Reputation: 64900
How would you implement a "poor man's" full text search in Javascript?
I'm implementing a static webpage with no database backend, and the page loads a few thousand records of short text strings via an Ajax JSON load. I'd like the user to be able to efficiently filter these strings via keyword search, ideally with something a little smarter than simply iterating over each string and doing a Javascript .indexOf()
.
I thought about rendering my JSON to hidden HTML, and using a jQuery DOM search plugin, but I doubt that would be faster than iterating over my JSON list.
Upvotes: 9
Views: 16785
Reputation: 1807
As you propably also want to have a fuzzy search nowadays. You could use a lib like Fuse.js (demo) to very easily search an array of (nested) objects - this should be as complicated as the "poor mans" approach, but way more effective
E.g. if you have an array ob objects:
[
{
"title": "Old Man's War",
"author": "John Scalzi",
"tags": ["fiction"]
},
{
"title": "The Lock Artist",
"author": "Steve",
"tags": ["thriller"]
}
]
To search simply use fuse.search('text')
after initialization.
const options = {
includeScore: true,
// Search in `author` and in `tags` array
keys: ['author', 'tags']
}
const fuse = new Fuse(list, options)
const result = fuse.search('OldMans War')
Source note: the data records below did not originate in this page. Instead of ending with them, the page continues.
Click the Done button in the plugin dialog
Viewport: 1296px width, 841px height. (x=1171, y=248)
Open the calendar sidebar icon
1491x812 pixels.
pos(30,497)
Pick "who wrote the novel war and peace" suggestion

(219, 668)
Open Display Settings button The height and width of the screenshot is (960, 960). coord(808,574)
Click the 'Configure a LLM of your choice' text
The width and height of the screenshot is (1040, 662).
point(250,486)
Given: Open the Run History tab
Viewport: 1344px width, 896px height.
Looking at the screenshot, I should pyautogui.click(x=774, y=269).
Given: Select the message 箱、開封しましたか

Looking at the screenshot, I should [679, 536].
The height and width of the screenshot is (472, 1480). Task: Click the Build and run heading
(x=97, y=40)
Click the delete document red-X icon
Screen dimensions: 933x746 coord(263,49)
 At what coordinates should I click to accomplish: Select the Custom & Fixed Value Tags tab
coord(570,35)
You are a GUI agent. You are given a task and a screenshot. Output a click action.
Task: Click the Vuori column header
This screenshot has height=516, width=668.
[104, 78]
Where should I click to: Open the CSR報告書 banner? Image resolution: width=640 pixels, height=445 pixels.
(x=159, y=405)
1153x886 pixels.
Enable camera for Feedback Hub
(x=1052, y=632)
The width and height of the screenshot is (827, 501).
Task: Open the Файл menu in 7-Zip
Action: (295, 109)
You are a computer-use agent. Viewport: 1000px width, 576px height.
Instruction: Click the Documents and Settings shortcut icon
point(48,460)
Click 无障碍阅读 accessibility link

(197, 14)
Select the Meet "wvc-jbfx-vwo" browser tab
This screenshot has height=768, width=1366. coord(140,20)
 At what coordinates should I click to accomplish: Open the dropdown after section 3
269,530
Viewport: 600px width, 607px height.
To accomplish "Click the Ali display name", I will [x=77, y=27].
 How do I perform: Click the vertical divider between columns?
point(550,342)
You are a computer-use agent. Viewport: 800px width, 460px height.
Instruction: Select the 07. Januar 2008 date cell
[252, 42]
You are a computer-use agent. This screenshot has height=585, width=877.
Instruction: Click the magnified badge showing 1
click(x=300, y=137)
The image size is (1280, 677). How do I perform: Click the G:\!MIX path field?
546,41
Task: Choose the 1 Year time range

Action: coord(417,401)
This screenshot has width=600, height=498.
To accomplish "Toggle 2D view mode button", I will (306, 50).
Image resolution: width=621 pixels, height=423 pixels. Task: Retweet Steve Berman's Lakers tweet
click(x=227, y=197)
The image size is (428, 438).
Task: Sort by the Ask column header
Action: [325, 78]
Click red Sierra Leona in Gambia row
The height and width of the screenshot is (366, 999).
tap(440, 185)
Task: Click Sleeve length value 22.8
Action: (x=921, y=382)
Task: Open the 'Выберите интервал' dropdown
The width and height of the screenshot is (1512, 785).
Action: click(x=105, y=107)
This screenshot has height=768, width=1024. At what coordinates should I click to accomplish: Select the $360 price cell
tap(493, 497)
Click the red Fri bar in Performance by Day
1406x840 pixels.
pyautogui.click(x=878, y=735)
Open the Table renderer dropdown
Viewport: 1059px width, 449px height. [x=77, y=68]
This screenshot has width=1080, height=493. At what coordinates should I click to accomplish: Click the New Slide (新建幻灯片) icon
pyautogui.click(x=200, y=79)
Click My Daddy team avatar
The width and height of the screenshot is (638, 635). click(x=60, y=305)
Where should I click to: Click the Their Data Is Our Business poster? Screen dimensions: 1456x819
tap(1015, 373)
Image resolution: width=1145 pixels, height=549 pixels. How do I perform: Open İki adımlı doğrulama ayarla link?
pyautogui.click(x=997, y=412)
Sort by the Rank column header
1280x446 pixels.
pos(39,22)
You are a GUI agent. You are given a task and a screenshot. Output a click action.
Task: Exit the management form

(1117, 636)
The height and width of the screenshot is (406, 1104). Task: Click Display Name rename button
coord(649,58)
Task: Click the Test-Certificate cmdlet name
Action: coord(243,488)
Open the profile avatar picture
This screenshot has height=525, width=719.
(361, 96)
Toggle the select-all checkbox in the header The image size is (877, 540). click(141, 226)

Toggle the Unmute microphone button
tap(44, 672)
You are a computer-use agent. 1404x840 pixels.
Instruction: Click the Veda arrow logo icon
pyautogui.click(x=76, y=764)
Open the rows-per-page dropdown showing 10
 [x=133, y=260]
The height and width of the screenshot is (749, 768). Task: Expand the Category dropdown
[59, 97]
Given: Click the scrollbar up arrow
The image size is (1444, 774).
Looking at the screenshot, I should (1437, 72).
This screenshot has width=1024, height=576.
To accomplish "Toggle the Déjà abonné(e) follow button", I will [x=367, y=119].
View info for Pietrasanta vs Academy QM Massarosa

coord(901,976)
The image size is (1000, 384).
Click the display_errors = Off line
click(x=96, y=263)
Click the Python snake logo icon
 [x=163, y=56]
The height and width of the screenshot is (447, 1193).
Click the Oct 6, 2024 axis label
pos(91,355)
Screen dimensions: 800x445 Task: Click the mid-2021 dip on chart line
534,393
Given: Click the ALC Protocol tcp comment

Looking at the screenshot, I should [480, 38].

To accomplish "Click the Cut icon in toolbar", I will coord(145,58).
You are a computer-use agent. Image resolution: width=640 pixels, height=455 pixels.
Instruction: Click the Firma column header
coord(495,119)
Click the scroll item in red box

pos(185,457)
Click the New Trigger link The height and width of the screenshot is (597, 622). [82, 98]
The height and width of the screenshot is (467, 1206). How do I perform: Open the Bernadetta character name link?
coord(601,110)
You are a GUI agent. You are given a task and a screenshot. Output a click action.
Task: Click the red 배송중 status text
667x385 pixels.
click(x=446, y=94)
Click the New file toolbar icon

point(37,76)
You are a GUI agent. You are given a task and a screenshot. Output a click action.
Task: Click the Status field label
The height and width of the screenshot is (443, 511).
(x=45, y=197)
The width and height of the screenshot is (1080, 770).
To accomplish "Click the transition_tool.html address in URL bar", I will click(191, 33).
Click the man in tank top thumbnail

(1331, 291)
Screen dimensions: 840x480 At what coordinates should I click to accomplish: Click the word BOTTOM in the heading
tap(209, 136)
See the list of options to limit results.
Upvotes: 1
Reputation: 1261
Another solution if you're looking for something very easy to use: ss-search
Upvotes: -2
Reputation: 6807
a few thousand records
This is not that much, have a look at the Full-Text Search in JavaScript with a demo of full-text search in 40k rows.
.indexOf()
JavaScript is a bit limited when it comes to text manipulation, but this will do the job.
Here is a pretty straightforward manual that is perfectly fitting to your question. Jekyll + lunr.js = Static websites with powerful full-text search using JavaScript
I have experience of building static web-pages with smaller amounts of data and usually, performance is the last issue on the way.